This is why I talked about algorithms. When a human being says "I am a human being", you may quibble about it being "observational" or "apriori" knowledge. But algorithms can actually have apriori knowledge coded in, including knowledge of their own source code. When such an algorithm receives inputs, it can make conclusions that don't rely on "realist" or "idealist" philosophical assumptions in any way, only on coded apriori knowledge and the inputs received. And these conclusions would be correct more or less by definition, because they amount to "if reality contains an instance of algorithm X receiving input Y, then reality contains an instance of algorithm X receiving input Y".

Your second paragraph seems to be unrelated to Kant. You just point out that our reasoning is messy and complex, so it's hard to prove trustworthy from first principles. Well, we can still consider it "probably approximately correct" (to borrow a phrase from Leslie Valiant), as jimrandomh suggested. Or maybe skip the step-by-step justifications and directly check your conclusions against the real world, like evolution does. After all, you may not know everything about the internal workings of a car, but you can still drive one to the supermarket. I can relate to the idea that we're still in the "stupid driver" phase, but this doesn't imply the car itself is broken beyond repair.

......

*Exercise set:*
• 1. Transcribe the comment about algorithms between "Your second paragraph" and "broken beyond repair.", inclusive.
• 2. Answer these questions from the comment about algorithms:
(a) Besides apriori knowledge in general, what knowledge does the comment say an algorithm can have coded in?
(b) From whom does the comment borrow the phrase "probably approximately correct"?
(c) What does the comment say you can still do with a car without knowing everything about its internal workings?
• 3. Extend the comment about algorithms, beginning after its last sentence.
The data has no connection to the comment about algorithms.

*Data below:*
......

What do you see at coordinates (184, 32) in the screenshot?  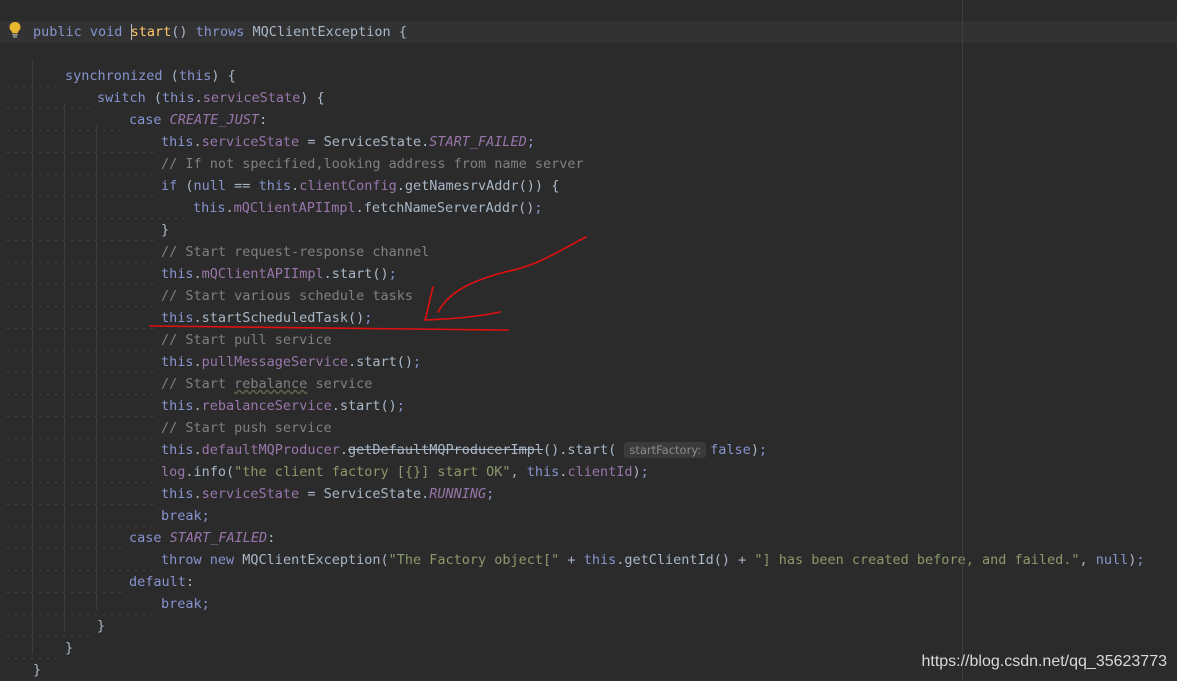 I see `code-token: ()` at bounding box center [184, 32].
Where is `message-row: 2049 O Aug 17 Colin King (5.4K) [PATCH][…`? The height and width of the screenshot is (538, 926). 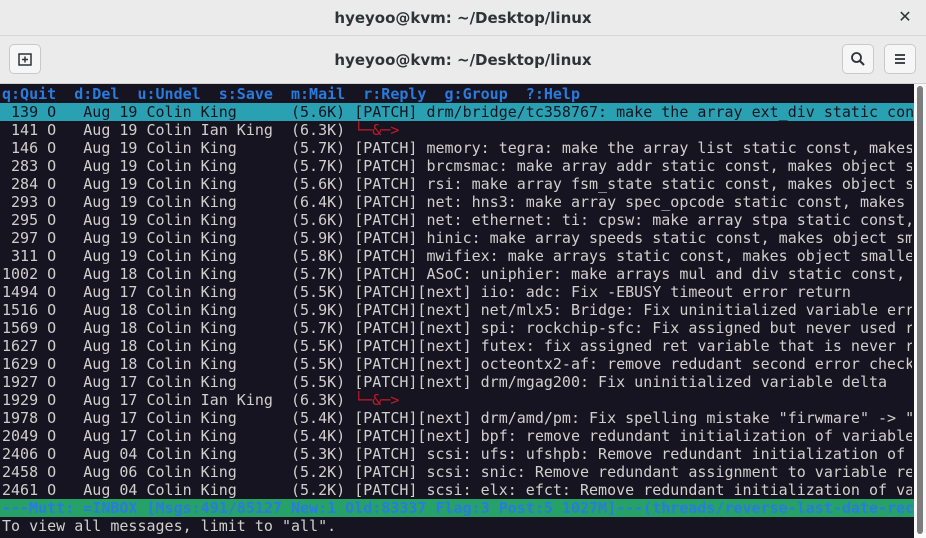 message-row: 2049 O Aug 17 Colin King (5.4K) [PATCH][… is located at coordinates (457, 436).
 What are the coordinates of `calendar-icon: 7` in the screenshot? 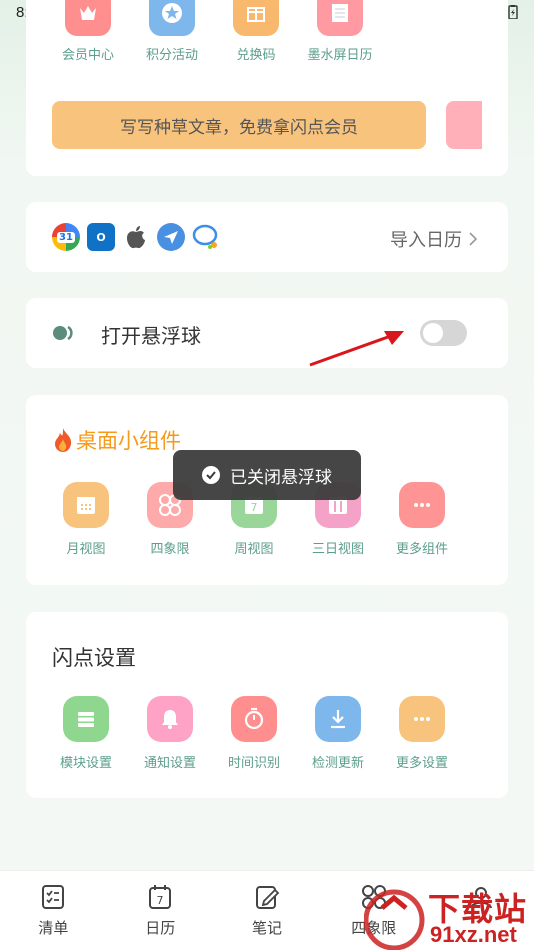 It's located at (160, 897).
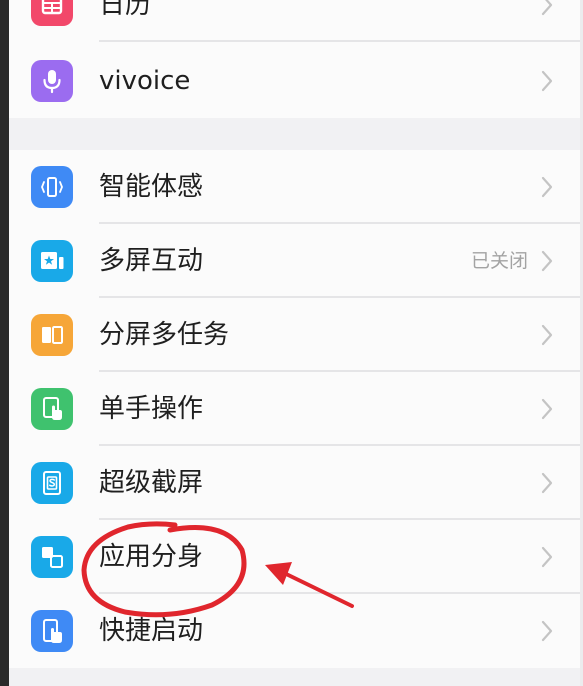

......

*Answers below:*
• 1.
Your second paragraph seems to be unrelated to Kant. You just point out that our reasoning is messy and complex, so it's hard to prove trustworthy from first principles. Well, we can still consider it "probably approximately correct" (to borrow a phrase from Leslie Valiant), as jimrandomh suggested. Or maybe skip the step-by-step justifications and directly check your conclusions against the real world, like evolution does. After all, you may not know everything about the internal workings of a car, but you can still drive one to the supermarket. I can relate to the idea that we're still in the "stupid driver" phase, but this doesn't imply the car itself is broken beyond repair.

• 2.
(a) Knowledge of its own source code.
(b) Leslie Valiant.
(c) Drive it to the supermarket.

• 3.
Comment author: quen_tin 29 March 2011 07:17:16PM -2 points [-]

I don't think relying on algorithm solves the issue, because you still need someone to implement and interpret the algorithm.

I agree with your second point: you can take a pragmatist approach. Actually, that's a bit how science work. But still you did not prove in anyway that your model is a complete and definitive description of all there is nor that it can be strictly identifiable with "reality", and Kant's argument remains valid. It would be more correct to say that a scientific model is a relational model (it describes the relations between things as they appear to observers and their regularities).

Comment author: cousin_it 29 March 2011 07:55:25PM *  1 point [-]

I don't think relying on algorithm solves the issue, because you still need someone to implement and interpret the algorithm.

You can be the algorithm. The software running in your brain might be "approximately correct by design", a naturally arising approximation to the kind of algorithms I described in previous comments. I cannot examine its workings in detail, but sometimes it seems to obtain correct results and "move in harmony with Bayes" as Eliezer puts it, so it can't be all wrong.